China's erstwhile No. 2 tries to fend off corruption implications -- and the public isn't buying it.
It hasn't been easy for former Chinese Prime Minister Wen Jiabao. Despite the immense prestige afforded to the person who was China's second most powerful official for 10 years, Wen has found himself and his family put under a microscope in the waning days of his public life.
His family was twice the target of New York Times investigative reports: An October 2012 Pulitzer Prize-winning article alleged that his family had accumulated at least $2.7 billion dollars. (In Oct. 2012, lawyers representing Wen's family reportedly called the story "untrue" and threatened legal action.) A November 2013 follow-up in the same publication then alleged financial dealings between Wen's daughter Wen Ruchun and J.P. Morgan, the U.S. investment bank. (J.P. Morgan has declined to comment to the New York Times on the allegations, but in the wake of investigations was recently reported to have removed itself from a major potential investment in a Chinese chemical company.) And in mid-January, an article in British newspaper The Guardian reported that Wen, in addition to other high Chinese officials, had family members who stored wealth in offshore financial entities. None of the articles implicated Wen himself, but the descriptions of nepotism and corruption have painted Wen and his family in a particularly unflattering light.
Then, Wen struck back -- sort of. On Jan. 18, a columnist from Ming Pao, a major Chinese language newspaper in Hong Kong, published a hand-written letter from Wen to his friend Wu Kangmin, a columnist at the publication. In practiced Chinese calligraphy, Wen claims that he leads the "life of an old retiree" filled with "exercising, reading, and meeting friends." But the note also serves, intentionally or not, as Wen's first public response to the New York Times reports, about which he had previously remained silent. In it, Wen asserts that "I have never and would never abuse my power for personal gain." At the missive's end, Wen writes that he longs to "put a good end to the last leg of my life's journey" and concludes with a flourish: "I came to this world naked, and will leave clean."
Perhaps not coincidentally, two days later, People's Daily online, a Communist Party outlet, published a feature on Wen's family, and depicted Wen as coming from a long line of earnest and humble educators -- his father was a teacher. Given the political connections of the People's Daily, the feature was likely calculated to complement the publication of Wen's letter.
Indeed, the release of Wen's handwritten response may be deliberately timed to quash rumors and vouch for his good name at a time when president Xi Jinping has stepped up his anti-corruption crackdown, vowing to snare both minor and major officials in its dragnet. Wen has not faced any allegations in domestic media following the New York Times exposés, but he might still be concerned about his fate given that Zhou Yongkang, the former security czar, is reportedly under secret investigation for corruption.

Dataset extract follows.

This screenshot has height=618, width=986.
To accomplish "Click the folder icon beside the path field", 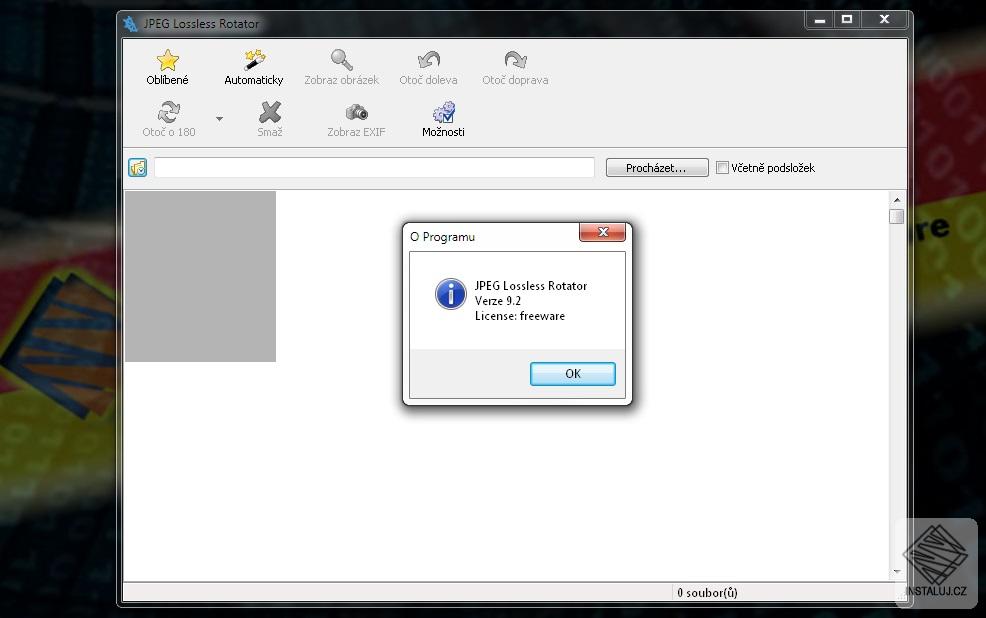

A schism on the Chinese Internet soon emerged: While other mainstream outlets quickly ran the syndicated People's Daily feature, users of Sina Weibo, China's Twitter, largely lambasted Wen's letter. Many regard it as a clumsy denial: One user wrote, as if to Wen, "Your son is the president of a state-owned company, your mother is rich, and your wife" -- a geologist who has been described as China's "diamond queen" -- sells diamond jewelry. "Shall we think these are all rumors?"
Online critics have referred to Wen as "China's best actor" for years, accusing him of speaking too much while doing too little. Similar criticisms popped up again this time: One user wrote that "actor" Wen was best when he was "reciting poetry" or "shedding tears," not making and implementing policy. Another user wrote, "Perhaps Wen hasn't abused his power for personal gain, but he hasn't used his power to limit personal gain either."

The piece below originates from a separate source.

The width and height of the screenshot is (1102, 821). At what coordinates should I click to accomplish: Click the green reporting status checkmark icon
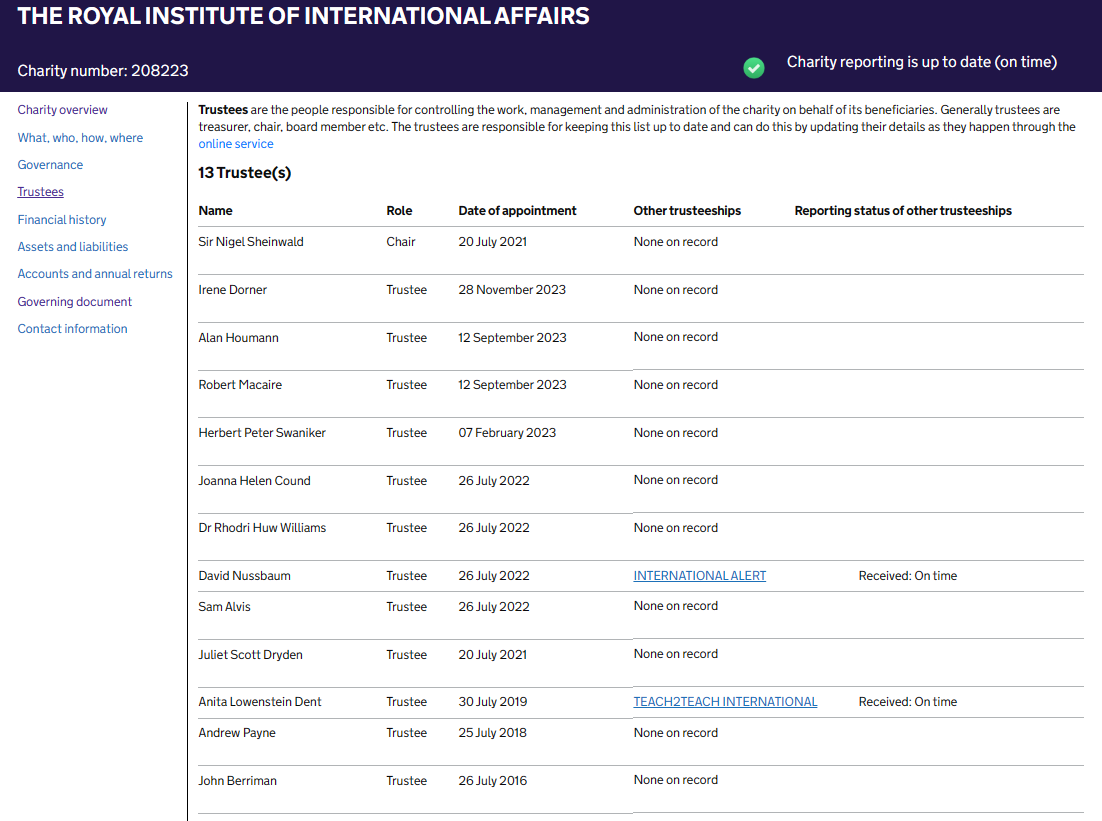click(754, 67)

To Maoist conservatives, known in China as "leftists," Wen is the avatar of all they stand against, a convenient piñata for their grievances about China today: income disparity, corruption, and most importantly, the ills stemming from a supposed invasion of foreign capital and ideas. Leftist online communities like Cultural Revolution Net or RedChinaCn.net are full of angry and shrill tirades against Wen, which call him things like the particularly nasty hanjian, which means a traitor against the Chinese nation. Wen's attempt at self-defense is likely to change none of this.
A handful of netizens also speculated about any hidden meaning in the letter. One user speculated that it was "a preemptive action." Another replied that Wen's defense "only reveals the truth," and asked, "Does he know something will happen?" Some netizens gave Wen partial credit for talking the talk of a political reformer, which is extremely rare among any Communist Party cadre, especially one at the top echelon of power. He was the Party's go-to man for a visit to disaster zones: Most memorably, he flew to the worst-struck areas of Sichuan province after a Richter scale 8.0 earthquake in May 2012, and worked out of a tent to rally rescuers despite intense aftershocks. One netizen wrote: "At least he dared to call for political reform," making him more likely "to be brought down by political opponents."
Such a fate is still unlikely -- but it does indeed seem more so now than a year ago. Even if Wen remains safe, he faces a more anxious retirement than a man of his standing might normally be expected to endure.